::: Records supplied :::
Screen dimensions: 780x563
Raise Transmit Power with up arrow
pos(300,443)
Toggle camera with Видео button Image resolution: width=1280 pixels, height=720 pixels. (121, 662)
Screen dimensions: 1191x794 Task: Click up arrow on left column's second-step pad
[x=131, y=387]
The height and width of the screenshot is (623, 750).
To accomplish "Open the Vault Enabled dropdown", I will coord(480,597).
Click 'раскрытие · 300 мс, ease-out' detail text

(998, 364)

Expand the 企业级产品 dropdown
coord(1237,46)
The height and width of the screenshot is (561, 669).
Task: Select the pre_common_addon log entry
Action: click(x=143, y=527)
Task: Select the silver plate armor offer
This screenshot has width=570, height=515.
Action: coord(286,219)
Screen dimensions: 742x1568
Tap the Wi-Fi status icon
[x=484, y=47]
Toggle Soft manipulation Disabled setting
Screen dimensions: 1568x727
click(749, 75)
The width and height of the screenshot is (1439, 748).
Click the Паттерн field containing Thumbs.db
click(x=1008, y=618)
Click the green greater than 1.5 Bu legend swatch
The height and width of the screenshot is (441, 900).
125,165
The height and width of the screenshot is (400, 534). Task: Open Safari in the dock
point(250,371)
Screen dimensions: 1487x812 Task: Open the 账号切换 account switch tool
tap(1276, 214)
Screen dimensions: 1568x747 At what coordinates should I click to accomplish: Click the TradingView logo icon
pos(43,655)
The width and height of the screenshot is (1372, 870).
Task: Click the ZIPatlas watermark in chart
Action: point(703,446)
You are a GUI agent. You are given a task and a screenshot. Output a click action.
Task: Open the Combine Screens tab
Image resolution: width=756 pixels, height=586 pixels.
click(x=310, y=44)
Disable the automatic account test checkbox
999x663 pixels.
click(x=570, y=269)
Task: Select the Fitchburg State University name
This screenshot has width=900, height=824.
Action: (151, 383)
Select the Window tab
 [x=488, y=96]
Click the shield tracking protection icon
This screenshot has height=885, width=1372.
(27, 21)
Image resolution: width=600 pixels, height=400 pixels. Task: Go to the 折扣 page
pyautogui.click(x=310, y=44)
:::
### Task requirements
Repeat the entries exactly, leaving nothing out.

### Expected answer
Screen dimensions: 780x563
Raise Transmit Power with up arrow
pos(300,443)
Toggle camera with Видео button Image resolution: width=1280 pixels, height=720 pixels. (121, 662)
Screen dimensions: 1191x794 Task: Click up arrow on left column's second-step pad
[x=131, y=387]
The height and width of the screenshot is (623, 750).
To accomplish "Open the Vault Enabled dropdown", I will coord(480,597).
Click 'раскрытие · 300 мс, ease-out' detail text

(998, 364)

Expand the 企业级产品 dropdown
coord(1237,46)
The height and width of the screenshot is (561, 669).
Task: Select the pre_common_addon log entry
Action: click(x=143, y=527)
Task: Select the silver plate armor offer
This screenshot has width=570, height=515.
Action: coord(286,219)
Screen dimensions: 742x1568
Tap the Wi-Fi status icon
[x=484, y=47]
Toggle Soft manipulation Disabled setting
Screen dimensions: 1568x727
click(749, 75)
The width and height of the screenshot is (1439, 748).
Click the Паттерн field containing Thumbs.db
click(x=1008, y=618)
Click the green greater than 1.5 Bu legend swatch
The height and width of the screenshot is (441, 900).
125,165
The height and width of the screenshot is (400, 534). Task: Open Safari in the dock
point(250,371)
Screen dimensions: 1487x812 Task: Open the 账号切换 account switch tool
tap(1276, 214)
Screen dimensions: 1568x747 At what coordinates should I click to accomplish: Click the TradingView logo icon
pos(43,655)
The width and height of the screenshot is (1372, 870).
Task: Click the ZIPatlas watermark in chart
Action: point(703,446)
You are a GUI agent. You are given a task and a screenshot. Output a click action.
Task: Open the Combine Screens tab
Image resolution: width=756 pixels, height=586 pixels.
click(x=310, y=44)
Disable the automatic account test checkbox
999x663 pixels.
click(x=570, y=269)
Task: Select the Fitchburg State University name
This screenshot has width=900, height=824.
Action: (151, 383)
Select the Window tab
 [x=488, y=96]
Click the shield tracking protection icon
This screenshot has height=885, width=1372.
(27, 21)
Image resolution: width=600 pixels, height=400 pixels. Task: Go to the 折扣 page
pyautogui.click(x=310, y=44)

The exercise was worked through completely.